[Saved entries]
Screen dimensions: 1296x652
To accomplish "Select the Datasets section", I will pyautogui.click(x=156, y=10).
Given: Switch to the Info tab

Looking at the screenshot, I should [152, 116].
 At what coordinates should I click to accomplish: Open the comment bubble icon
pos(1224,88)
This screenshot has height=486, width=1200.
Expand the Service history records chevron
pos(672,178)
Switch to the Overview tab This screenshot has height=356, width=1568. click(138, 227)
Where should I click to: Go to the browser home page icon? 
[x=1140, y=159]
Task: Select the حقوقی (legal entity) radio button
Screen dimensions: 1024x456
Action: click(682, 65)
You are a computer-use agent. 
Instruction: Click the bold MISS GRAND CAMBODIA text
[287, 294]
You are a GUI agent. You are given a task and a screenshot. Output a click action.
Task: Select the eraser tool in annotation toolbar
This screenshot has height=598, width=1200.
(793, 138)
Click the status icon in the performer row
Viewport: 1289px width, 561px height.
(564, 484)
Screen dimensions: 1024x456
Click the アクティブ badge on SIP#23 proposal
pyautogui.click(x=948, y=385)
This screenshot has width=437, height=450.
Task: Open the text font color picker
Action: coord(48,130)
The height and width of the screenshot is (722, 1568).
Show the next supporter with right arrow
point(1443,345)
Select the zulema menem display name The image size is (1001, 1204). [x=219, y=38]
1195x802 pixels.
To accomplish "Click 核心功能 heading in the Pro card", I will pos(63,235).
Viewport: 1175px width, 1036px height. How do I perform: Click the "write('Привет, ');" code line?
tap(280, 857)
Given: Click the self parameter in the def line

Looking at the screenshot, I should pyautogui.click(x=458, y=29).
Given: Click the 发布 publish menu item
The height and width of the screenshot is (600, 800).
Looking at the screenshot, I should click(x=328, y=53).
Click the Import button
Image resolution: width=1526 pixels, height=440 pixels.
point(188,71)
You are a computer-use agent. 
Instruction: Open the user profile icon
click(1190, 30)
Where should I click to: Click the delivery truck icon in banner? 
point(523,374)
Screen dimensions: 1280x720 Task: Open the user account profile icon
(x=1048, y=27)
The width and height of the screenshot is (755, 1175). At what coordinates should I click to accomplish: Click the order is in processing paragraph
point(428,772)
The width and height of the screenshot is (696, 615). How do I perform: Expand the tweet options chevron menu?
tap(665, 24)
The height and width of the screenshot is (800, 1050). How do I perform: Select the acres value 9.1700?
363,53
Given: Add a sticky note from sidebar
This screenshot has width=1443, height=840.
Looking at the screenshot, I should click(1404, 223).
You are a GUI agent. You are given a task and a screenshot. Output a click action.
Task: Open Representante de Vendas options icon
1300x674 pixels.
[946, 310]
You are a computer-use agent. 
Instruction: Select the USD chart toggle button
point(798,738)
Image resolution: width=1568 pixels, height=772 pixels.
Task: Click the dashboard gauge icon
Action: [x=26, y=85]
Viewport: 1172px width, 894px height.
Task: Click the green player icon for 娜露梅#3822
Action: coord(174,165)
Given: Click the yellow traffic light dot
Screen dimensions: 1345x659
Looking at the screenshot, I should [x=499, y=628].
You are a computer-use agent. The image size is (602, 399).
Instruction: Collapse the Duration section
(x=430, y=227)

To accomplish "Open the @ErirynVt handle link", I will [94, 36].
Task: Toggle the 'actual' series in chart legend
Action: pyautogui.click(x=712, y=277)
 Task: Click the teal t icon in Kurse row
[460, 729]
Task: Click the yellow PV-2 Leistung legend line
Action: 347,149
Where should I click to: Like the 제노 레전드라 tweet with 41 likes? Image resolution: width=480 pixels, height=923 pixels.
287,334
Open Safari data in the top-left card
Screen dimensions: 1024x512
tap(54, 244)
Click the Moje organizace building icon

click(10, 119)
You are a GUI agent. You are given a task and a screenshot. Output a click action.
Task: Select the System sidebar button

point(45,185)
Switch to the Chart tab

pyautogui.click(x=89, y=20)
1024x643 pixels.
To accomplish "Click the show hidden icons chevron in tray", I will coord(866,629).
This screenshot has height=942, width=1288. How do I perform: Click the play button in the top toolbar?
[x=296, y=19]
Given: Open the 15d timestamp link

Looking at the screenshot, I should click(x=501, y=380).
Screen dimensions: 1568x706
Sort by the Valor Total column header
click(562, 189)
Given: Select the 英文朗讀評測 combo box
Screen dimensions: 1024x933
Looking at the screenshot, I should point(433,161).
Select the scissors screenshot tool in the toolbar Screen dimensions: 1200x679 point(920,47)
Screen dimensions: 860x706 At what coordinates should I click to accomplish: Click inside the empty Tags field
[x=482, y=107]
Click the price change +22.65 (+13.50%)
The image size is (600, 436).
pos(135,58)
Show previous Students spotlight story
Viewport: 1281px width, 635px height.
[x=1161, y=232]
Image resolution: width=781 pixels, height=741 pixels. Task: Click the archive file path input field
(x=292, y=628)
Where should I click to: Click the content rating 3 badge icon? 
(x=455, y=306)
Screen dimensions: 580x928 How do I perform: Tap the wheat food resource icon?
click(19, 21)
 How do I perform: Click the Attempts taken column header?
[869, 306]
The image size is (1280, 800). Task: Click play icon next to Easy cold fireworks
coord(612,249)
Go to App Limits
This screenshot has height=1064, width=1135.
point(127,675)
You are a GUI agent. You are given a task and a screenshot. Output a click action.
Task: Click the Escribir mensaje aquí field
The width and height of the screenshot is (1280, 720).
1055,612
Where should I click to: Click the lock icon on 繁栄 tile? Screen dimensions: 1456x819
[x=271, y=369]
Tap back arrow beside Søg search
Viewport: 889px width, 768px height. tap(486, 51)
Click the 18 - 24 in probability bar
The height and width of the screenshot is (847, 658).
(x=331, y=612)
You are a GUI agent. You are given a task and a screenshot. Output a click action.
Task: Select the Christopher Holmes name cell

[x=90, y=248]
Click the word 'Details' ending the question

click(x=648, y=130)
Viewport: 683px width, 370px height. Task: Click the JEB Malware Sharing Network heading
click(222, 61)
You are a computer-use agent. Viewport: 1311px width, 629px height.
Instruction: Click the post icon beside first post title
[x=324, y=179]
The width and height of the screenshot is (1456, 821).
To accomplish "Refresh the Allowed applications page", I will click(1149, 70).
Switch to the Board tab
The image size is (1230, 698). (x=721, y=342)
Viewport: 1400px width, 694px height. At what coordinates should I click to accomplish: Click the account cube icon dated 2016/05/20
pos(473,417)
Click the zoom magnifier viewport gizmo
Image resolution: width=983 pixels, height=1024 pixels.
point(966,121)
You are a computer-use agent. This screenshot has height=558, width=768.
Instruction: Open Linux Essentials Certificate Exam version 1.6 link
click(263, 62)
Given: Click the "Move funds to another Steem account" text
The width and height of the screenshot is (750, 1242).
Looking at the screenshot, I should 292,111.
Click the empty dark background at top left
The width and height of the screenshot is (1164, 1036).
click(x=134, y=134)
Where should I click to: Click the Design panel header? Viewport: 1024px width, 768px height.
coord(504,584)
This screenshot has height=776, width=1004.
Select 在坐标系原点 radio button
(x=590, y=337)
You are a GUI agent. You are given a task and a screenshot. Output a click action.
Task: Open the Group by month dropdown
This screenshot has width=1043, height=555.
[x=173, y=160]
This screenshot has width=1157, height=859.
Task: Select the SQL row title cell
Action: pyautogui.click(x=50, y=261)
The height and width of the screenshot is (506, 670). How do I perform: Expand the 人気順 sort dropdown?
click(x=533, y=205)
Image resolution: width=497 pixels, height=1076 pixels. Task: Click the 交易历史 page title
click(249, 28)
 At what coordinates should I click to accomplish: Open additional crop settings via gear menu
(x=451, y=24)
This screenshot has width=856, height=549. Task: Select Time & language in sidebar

### Task prompt
Give back each record, exactly as it reads.

### Exercise solution
Screen dimensions: 1296x652
To accomplish "Select the Datasets section", I will pyautogui.click(x=156, y=10).
Given: Switch to the Info tab

Looking at the screenshot, I should [152, 116].
 At what coordinates should I click to accomplish: Open the comment bubble icon
pos(1224,88)
This screenshot has height=486, width=1200.
Expand the Service history records chevron
pos(672,178)
Switch to the Overview tab This screenshot has height=356, width=1568. click(138, 227)
Where should I click to: Go to the browser home page icon? 
[x=1140, y=159]
Task: Select the حقوقی (legal entity) radio button
Screen dimensions: 1024x456
Action: click(682, 65)
You are a computer-use agent. 
Instruction: Click the bold MISS GRAND CAMBODIA text
[287, 294]
You are a GUI agent. You are given a task and a screenshot. Output a click action.
Task: Select the eraser tool in annotation toolbar
This screenshot has height=598, width=1200.
(793, 138)
Click the status icon in the performer row
Viewport: 1289px width, 561px height.
(564, 484)
Screen dimensions: 1024x456
Click the アクティブ badge on SIP#23 proposal
pyautogui.click(x=948, y=385)
This screenshot has width=437, height=450.
Task: Open the text font color picker
Action: coord(48,130)
The height and width of the screenshot is (722, 1568).
Show the next supporter with right arrow
point(1443,345)
Select the zulema menem display name The image size is (1001, 1204). [x=219, y=38]
1195x802 pixels.
To accomplish "Click 核心功能 heading in the Pro card", I will pos(63,235).
Viewport: 1175px width, 1036px height. How do I perform: Click the "write('Привет, ');" code line?
tap(280, 857)
Given: Click the self parameter in the def line

Looking at the screenshot, I should pyautogui.click(x=458, y=29).
Given: Click the 发布 publish menu item
The height and width of the screenshot is (600, 800).
Looking at the screenshot, I should click(x=328, y=53).
Click the Import button
Image resolution: width=1526 pixels, height=440 pixels.
point(188,71)
You are a computer-use agent. 
Instruction: Open the user profile icon
click(1190, 30)
Where should I click to: Click the delivery truck icon in banner? 
point(523,374)
Screen dimensions: 1280x720 Task: Open the user account profile icon
(x=1048, y=27)
The width and height of the screenshot is (755, 1175). At what coordinates should I click to accomplish: Click the order is in processing paragraph
point(428,772)
The width and height of the screenshot is (696, 615). How do I perform: Expand the tweet options chevron menu?
tap(665, 24)
The height and width of the screenshot is (800, 1050). How do I perform: Select the acres value 9.1700?
363,53
Given: Add a sticky note from sidebar
This screenshot has width=1443, height=840.
Looking at the screenshot, I should click(1404, 223).
You are a GUI agent. You are given a task and a screenshot. Output a click action.
Task: Open Representante de Vendas options icon
1300x674 pixels.
[946, 310]
You are a computer-use agent. 
Instruction: Select the USD chart toggle button
point(798,738)
Image resolution: width=1568 pixels, height=772 pixels.
Task: Click the dashboard gauge icon
Action: [x=26, y=85]
Viewport: 1172px width, 894px height.
Task: Click the green player icon for 娜露梅#3822
Action: coord(174,165)
Given: Click the yellow traffic light dot
Screen dimensions: 1345x659
Looking at the screenshot, I should [x=499, y=628].
You are a computer-use agent. The image size is (602, 399).
Instruction: Collapse the Duration section
(x=430, y=227)

To accomplish "Open the @ErirynVt handle link", I will [94, 36].
Task: Toggle the 'actual' series in chart legend
Action: pyautogui.click(x=712, y=277)
 Task: Click the teal t icon in Kurse row
[460, 729]
Task: Click the yellow PV-2 Leistung legend line
Action: 347,149
Where should I click to: Like the 제노 레전드라 tweet with 41 likes? Image resolution: width=480 pixels, height=923 pixels.
287,334
Open Safari data in the top-left card
Screen dimensions: 1024x512
tap(54, 244)
Click the Moje organizace building icon

click(10, 119)
You are a GUI agent. You are given a task and a screenshot. Output a click action.
Task: Select the System sidebar button

point(45,185)
Switch to the Chart tab

pyautogui.click(x=89, y=20)
1024x643 pixels.
To accomplish "Click the show hidden icons chevron in tray", I will coord(866,629).
This screenshot has height=942, width=1288. How do I perform: Click the play button in the top toolbar?
[x=296, y=19]
Given: Open the 15d timestamp link

Looking at the screenshot, I should click(x=501, y=380).
Screen dimensions: 1568x706
Sort by the Valor Total column header
click(562, 189)
Given: Select the 英文朗讀評測 combo box
Screen dimensions: 1024x933
Looking at the screenshot, I should point(433,161).
Select the scissors screenshot tool in the toolbar Screen dimensions: 1200x679 point(920,47)
Screen dimensions: 860x706 At what coordinates should I click to accomplish: Click inside the empty Tags field
[x=482, y=107]
Click the price change +22.65 (+13.50%)
The image size is (600, 436).
pos(135,58)
Show previous Students spotlight story
Viewport: 1281px width, 635px height.
[x=1161, y=232]
Image resolution: width=781 pixels, height=741 pixels. Task: Click the archive file path input field
(x=292, y=628)
Where should I click to: Click the content rating 3 badge icon? 
(x=455, y=306)
Screen dimensions: 580x928 How do I perform: Tap the wheat food resource icon?
click(19, 21)
 How do I perform: Click the Attempts taken column header?
[869, 306]
The image size is (1280, 800). Task: Click play icon next to Easy cold fireworks
coord(612,249)
Go to App Limits
This screenshot has height=1064, width=1135.
point(127,675)
You are a GUI agent. You are given a task and a screenshot. Output a click action.
Task: Click the Escribir mensaje aquí field
The width and height of the screenshot is (1280, 720).
1055,612
Where should I click to: Click the lock icon on 繁栄 tile? Screen dimensions: 1456x819
[x=271, y=369]
Tap back arrow beside Søg search
Viewport: 889px width, 768px height. tap(486, 51)
Click the 18 - 24 in probability bar
The height and width of the screenshot is (847, 658).
(x=331, y=612)
You are a GUI agent. You are given a task and a screenshot. Output a click action.
Task: Select the Christopher Holmes name cell

[x=90, y=248]
Click the word 'Details' ending the question

click(x=648, y=130)
Viewport: 683px width, 370px height. Task: Click the JEB Malware Sharing Network heading
click(222, 61)
You are a computer-use agent. Viewport: 1311px width, 629px height.
Instruction: Click the post icon beside first post title
[x=324, y=179]
The width and height of the screenshot is (1456, 821).
To accomplish "Refresh the Allowed applications page", I will click(1149, 70).
Switch to the Board tab
The image size is (1230, 698). (x=721, y=342)
Viewport: 1400px width, 694px height. At what coordinates should I click to accomplish: Click the account cube icon dated 2016/05/20
pos(473,417)
Click the zoom magnifier viewport gizmo
Image resolution: width=983 pixels, height=1024 pixels.
point(966,121)
You are a computer-use agent. This screenshot has height=558, width=768.
Instruction: Open Linux Essentials Certificate Exam version 1.6 link
click(263, 62)
Given: Click the "Move funds to another Steem account" text
The width and height of the screenshot is (750, 1242).
Looking at the screenshot, I should 292,111.
Click the empty dark background at top left
The width and height of the screenshot is (1164, 1036).
click(x=134, y=134)
Where should I click to: Click the Design panel header? Viewport: 1024px width, 768px height.
coord(504,584)
This screenshot has height=776, width=1004.
Select 在坐标系原点 radio button
(x=590, y=337)
You are a GUI agent. You are given a task and a screenshot. Output a click action.
Task: Open the Group by month dropdown
This screenshot has width=1043, height=555.
[x=173, y=160]
This screenshot has width=1157, height=859.
Task: Select the SQL row title cell
Action: pyautogui.click(x=50, y=261)
The height and width of the screenshot is (506, 670). How do I perform: Expand the 人気順 sort dropdown?
click(x=533, y=205)
Image resolution: width=497 pixels, height=1076 pixels. Task: Click the 交易历史 page title
click(249, 28)
 At what coordinates should I click to accomplish: Open additional crop settings via gear menu
(x=451, y=24)
This screenshot has width=856, height=549. Task: Select Time & language in sidebar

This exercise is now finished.